Quantum dot strain engineering of InAs/InGaAs nanostructures

We present a complete study both by experiments and by model calculations of quantum dot strain engineering, by which a few optical properties of quantum dot nanostructures can be tailored using the strain of quantum dots as a parameter. This approach can be used to redshift beyond 1.31 µm and, possibly, towards 1.55 µm the room-temperature light emission of InAs quantum dots embedded in InGaAs confining layers grown on GaAs substrates. We show that by controlling simultaneously the lower confining layer thickness and the confining layers' composition, the energy gap of the quantum dot material and the band discontinuities in the quantum dot nanostructure can be predetermined and then the light emission can be tuned in the spectral region of interest.
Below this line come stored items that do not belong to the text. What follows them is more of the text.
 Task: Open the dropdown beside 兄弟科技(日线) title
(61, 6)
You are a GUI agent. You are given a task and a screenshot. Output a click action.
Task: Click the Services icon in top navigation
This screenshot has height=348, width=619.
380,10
The availability of two degrees of freedom allows for the control of two parameters, which are the emission energy and the emission efficiency at room temperature. The InAs/InGaAs structures were grown by the combined use of molecular beam epitaxy and atomic layer molecular beam epitaxy; their properties were studied by photoluminescence and photoreflectance spectroscopies and by atomic force microscopy; in particular, by means of photoreflectance not only the spectral features related to quantum dots were studied but also those of confining and wetting layers. The proposed approach has been used to redshift the room-temperature light emission wavelength up to 1.44 µm. The optical results were analyzed by a simple effective-mass model that also offers a rationale for engineering the properties of structures for efficient long-wavelength operation.